Recrawling list folder content when folder changes occur frequently can lead to long indexing times and increased API call usage.
At worst, the source may reindex list folders continually.
SharePoint Online sources created since September 13, 2021, don’t recrawl list folder content upon detected changes. SharePoint Online sources created before September 13, 2021 were set by default to recrawl changed list folders.
To make sure your scheduled refreshes don’t recrawl changed list folders, validate that the
RecrawlListFolderContentOnChange parameter in your source JSON configuration is set to
When set to
false, your source indexes changes in list folders during the following rescan or rebuild.
To set the
RecrawlListFolderContentOnChange parameter value to
In the Edit a Source JSON Configuration panel, locate the
RecrawlListFolderContentOnChangeparameter, and set its
Click Save to apply your change for later refresh operations.
A word on indexing pipeline extensions
indexing pipeline extensions (IPEs) are a powerful way to customize the indexing process. However, whereas your SharePoint Online connector configurations are applied in the crawling stage of the Coveo indexing pipeline, indexing pipeline extensions are applied in the document processing manager (DPM). Using an IPE to reject items doesn’t reduce the number of items crawled and, therefore, only adds to the total time required before source items are indexed.
Only use IPEs as a last resort, when filtering isn’t possible natively in the SharePoint Online connector.
Additional indexing strategies
The SharePoint Online connector uses SharePoint Online APIs to retrieve your tenant content. SharePoint Online throttles applications to control usage of its APIs.
The following leading practices are meant to minimize the impacts of throttling on connector update times.
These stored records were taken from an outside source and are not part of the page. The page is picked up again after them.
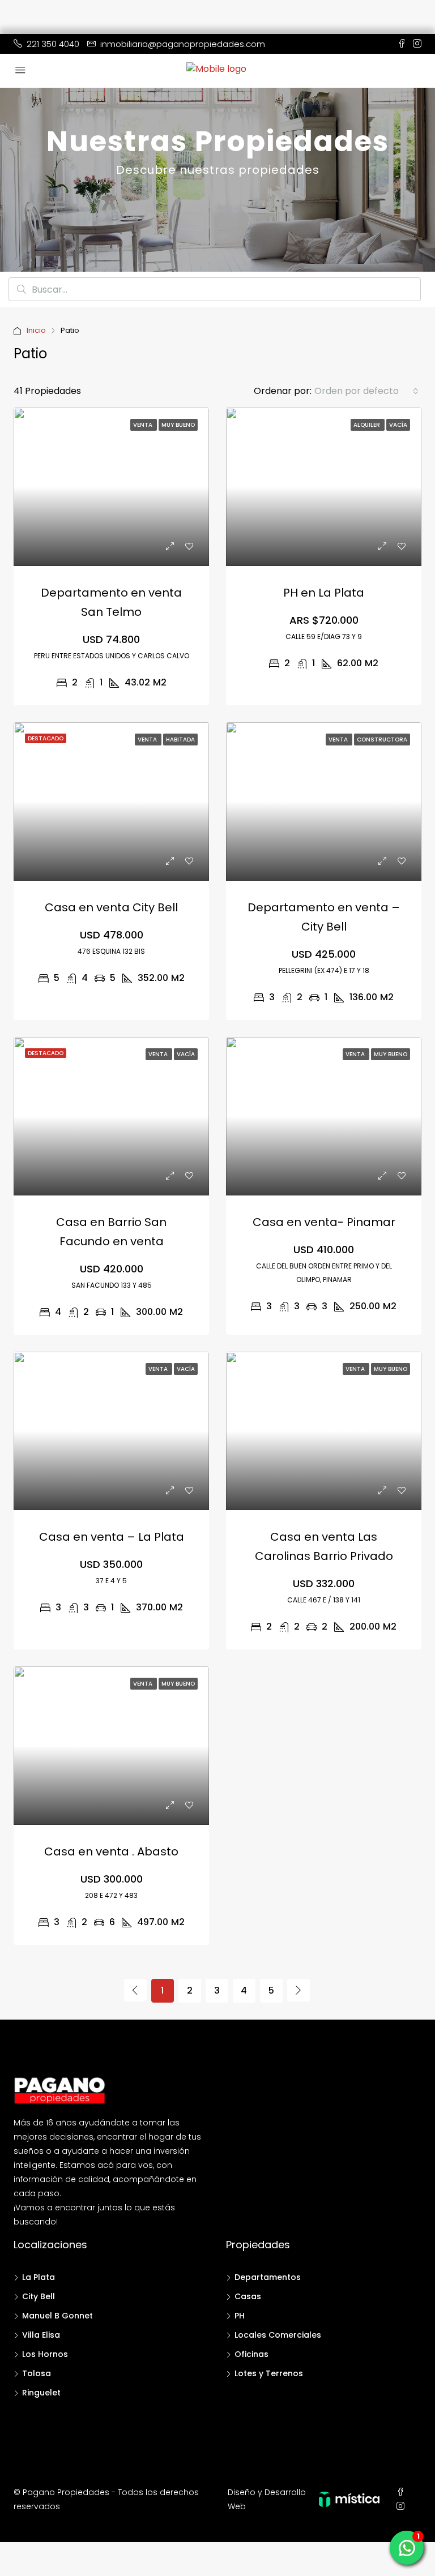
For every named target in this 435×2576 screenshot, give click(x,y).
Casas (247, 2296)
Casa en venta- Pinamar (324, 1222)
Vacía (398, 425)
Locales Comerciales (277, 2335)
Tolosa (36, 2373)
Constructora (382, 739)
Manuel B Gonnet (57, 2315)
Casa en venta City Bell (111, 907)
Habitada (180, 739)
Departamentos (267, 2277)
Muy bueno (178, 425)
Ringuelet (41, 2392)
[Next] (298, 1990)
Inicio (36, 330)
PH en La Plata (323, 593)
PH (239, 2315)
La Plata (38, 2277)
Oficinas (251, 2354)
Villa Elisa (41, 2335)
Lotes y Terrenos (268, 2373)
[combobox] (366, 391)
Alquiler (367, 425)
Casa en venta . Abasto (111, 1851)
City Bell (38, 2296)
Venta (143, 425)
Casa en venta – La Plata (111, 1537)
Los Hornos (45, 2354)
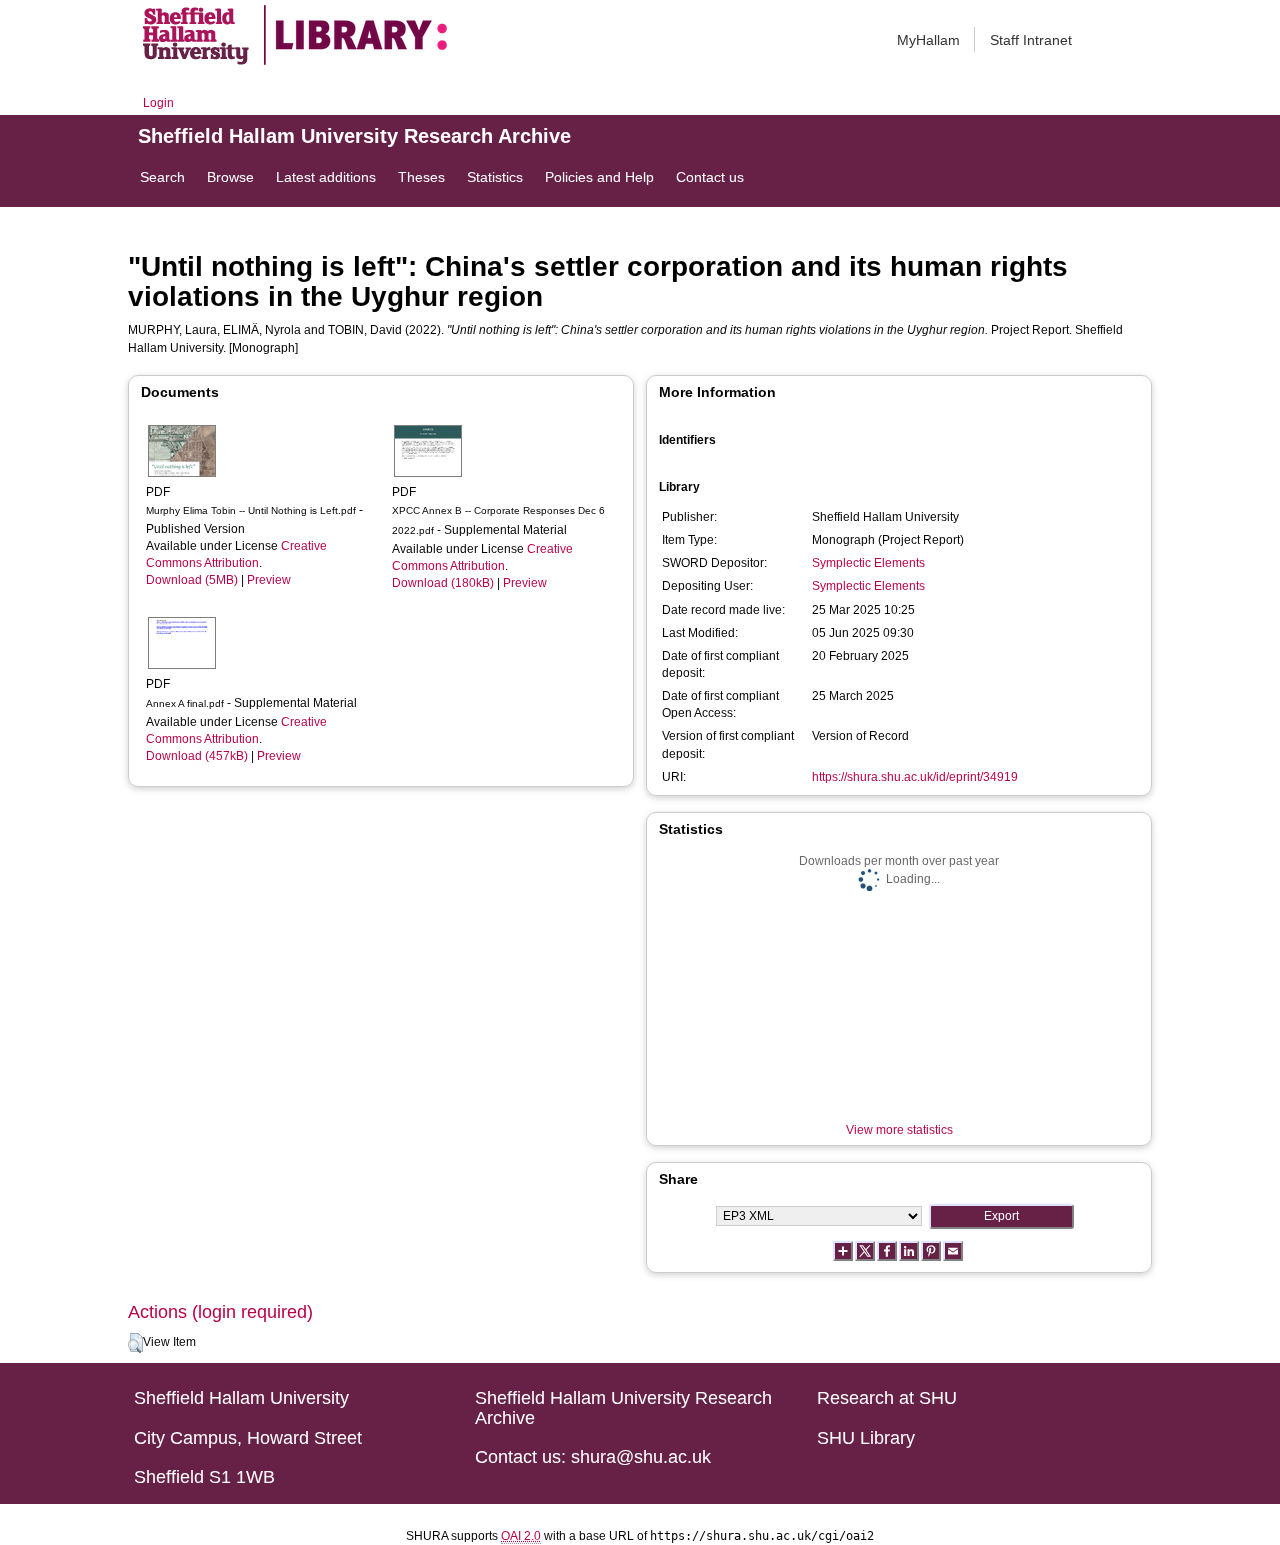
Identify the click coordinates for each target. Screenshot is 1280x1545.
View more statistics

Using a certificate to access SharePoint Online APIs rather than a user account increases the call rate limits before throttling is applied. That’s why we recommend using certificate authentication over delegated authentication when adding or editing a SharePoint Online source.
Additionally, using a certificate enables automatic refresh operations during a rescan.
To avoid user account throttling occurrences, Coveo prevents refreshes from being executed during a rescan when using delegated authentication. Permitting this wouldn’t yield any advantages for users.
Split your sources and optimize update schedules
SharePoint Online limits API calls per minute and per day. Minimizing connector update times involves taking into account these time window limits. Splitting big SharePoint Online sources into several smaller ones allows you to spread scheduled source updates over time, reducing the risk of throttling and the duration of throttling episodes.
You can split sources into smaller ones by:
Alphabetical order of site names.
A given maximum number of specific sites per source.
Content type (for example, user profiles, documentation, teams).
Make sure you consider content that will be added over time in your SharePoint Online tenant (for example, new sites). For example, you can achieve this by setting up "catch remaining" sources.
If you need to create a new source to capture newly added content in your tenant, consider duplicating an existing source that indexes analogous content. This will make configuring the new source simpler and faster.
The SharePoint Online connector supports refresh and rescan source updates. You should understand the differences between both source update types and set scheduled update frequencies that make sense in your context. You should also have a global scheduling strategy to prevent overlapping source updates or having multiple lengthy updates running on the same day of the week.